EXERCISE OBJECTIVE:
Reproduce verbatim the items below, starting at the line containing "Task: Expand the" and continuing through the end of the items.

───

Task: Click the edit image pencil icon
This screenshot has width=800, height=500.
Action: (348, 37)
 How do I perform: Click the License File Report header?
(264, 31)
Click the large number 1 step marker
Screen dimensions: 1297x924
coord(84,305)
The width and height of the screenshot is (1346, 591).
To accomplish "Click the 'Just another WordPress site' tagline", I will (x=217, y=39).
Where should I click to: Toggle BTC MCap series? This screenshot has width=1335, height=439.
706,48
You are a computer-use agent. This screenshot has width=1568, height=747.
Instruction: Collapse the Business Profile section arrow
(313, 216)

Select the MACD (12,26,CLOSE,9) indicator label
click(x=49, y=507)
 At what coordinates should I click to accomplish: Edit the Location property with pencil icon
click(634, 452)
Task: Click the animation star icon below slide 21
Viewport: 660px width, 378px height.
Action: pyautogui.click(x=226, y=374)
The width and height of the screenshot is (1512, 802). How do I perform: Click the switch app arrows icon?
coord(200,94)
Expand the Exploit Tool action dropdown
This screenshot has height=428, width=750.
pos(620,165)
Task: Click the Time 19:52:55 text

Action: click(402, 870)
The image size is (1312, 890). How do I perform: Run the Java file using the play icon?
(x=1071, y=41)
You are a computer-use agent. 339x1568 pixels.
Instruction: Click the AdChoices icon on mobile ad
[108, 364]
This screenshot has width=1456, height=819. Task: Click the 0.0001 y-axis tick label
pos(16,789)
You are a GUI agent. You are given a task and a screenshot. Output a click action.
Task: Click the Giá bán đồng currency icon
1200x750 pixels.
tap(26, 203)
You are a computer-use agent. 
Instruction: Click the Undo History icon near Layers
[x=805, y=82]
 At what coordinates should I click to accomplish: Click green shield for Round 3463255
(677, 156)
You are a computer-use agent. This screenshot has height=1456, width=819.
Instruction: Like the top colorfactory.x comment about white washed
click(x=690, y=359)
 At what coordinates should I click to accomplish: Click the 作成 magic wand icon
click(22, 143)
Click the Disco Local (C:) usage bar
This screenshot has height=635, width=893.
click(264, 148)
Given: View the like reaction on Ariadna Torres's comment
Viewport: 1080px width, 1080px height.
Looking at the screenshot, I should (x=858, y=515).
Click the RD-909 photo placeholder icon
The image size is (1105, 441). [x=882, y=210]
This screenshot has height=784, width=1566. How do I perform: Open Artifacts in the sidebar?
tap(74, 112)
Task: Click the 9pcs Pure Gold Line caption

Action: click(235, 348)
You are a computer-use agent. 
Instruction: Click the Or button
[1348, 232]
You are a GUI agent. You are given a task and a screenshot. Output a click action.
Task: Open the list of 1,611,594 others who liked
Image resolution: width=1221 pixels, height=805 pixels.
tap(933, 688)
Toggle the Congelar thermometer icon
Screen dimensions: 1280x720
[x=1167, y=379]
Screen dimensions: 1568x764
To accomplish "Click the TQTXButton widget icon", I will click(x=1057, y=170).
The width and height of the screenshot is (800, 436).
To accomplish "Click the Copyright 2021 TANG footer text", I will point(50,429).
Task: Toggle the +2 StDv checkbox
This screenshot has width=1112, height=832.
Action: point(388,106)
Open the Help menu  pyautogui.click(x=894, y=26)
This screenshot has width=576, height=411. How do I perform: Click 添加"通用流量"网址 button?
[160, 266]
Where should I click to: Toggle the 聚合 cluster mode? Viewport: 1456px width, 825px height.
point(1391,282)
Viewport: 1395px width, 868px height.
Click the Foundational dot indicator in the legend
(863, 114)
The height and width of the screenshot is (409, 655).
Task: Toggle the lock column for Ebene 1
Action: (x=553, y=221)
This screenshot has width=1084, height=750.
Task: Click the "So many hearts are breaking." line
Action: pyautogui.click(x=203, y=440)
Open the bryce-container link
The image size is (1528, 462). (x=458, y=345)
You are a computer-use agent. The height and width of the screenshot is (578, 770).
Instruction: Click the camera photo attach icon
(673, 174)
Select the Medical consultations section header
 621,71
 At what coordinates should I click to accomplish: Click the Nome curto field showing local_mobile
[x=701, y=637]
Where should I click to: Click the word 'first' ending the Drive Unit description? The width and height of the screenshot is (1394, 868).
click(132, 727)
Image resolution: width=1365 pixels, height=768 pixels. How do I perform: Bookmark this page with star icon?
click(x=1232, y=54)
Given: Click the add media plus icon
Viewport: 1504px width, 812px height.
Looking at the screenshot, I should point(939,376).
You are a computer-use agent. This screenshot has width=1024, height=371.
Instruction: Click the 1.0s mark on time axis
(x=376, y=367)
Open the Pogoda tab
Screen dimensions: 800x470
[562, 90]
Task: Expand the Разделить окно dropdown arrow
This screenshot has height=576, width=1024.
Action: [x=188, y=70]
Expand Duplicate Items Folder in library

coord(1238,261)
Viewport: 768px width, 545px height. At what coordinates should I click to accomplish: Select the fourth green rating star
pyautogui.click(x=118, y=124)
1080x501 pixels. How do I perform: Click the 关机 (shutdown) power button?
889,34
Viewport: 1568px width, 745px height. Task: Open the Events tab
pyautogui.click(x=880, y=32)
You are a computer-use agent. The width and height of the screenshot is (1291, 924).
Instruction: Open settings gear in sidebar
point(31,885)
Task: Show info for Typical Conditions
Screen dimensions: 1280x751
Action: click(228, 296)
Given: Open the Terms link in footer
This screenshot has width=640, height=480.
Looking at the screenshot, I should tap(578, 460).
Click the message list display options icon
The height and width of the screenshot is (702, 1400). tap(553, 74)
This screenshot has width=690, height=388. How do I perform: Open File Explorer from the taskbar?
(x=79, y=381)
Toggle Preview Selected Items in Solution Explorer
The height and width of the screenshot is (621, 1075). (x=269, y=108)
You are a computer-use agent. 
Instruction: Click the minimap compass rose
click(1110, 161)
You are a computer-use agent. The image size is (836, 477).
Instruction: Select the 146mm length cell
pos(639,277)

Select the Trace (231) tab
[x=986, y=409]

───

SOLVED EXERCISE:
Task: Expand the Разделить окно dropdown arrow
This screenshot has height=576, width=1024.
Action: [x=188, y=70]
Expand Duplicate Items Folder in library

coord(1238,261)
Viewport: 768px width, 545px height. At what coordinates should I click to accomplish: Select the fourth green rating star
pyautogui.click(x=118, y=124)
1080x501 pixels. How do I perform: Click the 关机 (shutdown) power button?
889,34
Viewport: 1568px width, 745px height. Task: Open the Events tab
pyautogui.click(x=880, y=32)
You are a computer-use agent. The width and height of the screenshot is (1291, 924).
Instruction: Open settings gear in sidebar
point(31,885)
Task: Show info for Typical Conditions
Screen dimensions: 1280x751
Action: click(228, 296)
Given: Open the Terms link in footer
This screenshot has width=640, height=480.
Looking at the screenshot, I should tap(578, 460).
Click the message list display options icon
The height and width of the screenshot is (702, 1400). tap(553, 74)
This screenshot has width=690, height=388. How do I perform: Open File Explorer from the taskbar?
(x=79, y=381)
Toggle Preview Selected Items in Solution Explorer
The height and width of the screenshot is (621, 1075). (x=269, y=108)
You are a computer-use agent. 
Instruction: Click the minimap compass rose
click(1110, 161)
You are a computer-use agent. The image size is (836, 477).
Instruction: Select the 146mm length cell
pos(639,277)

Select the Trace (231) tab
[x=986, y=409]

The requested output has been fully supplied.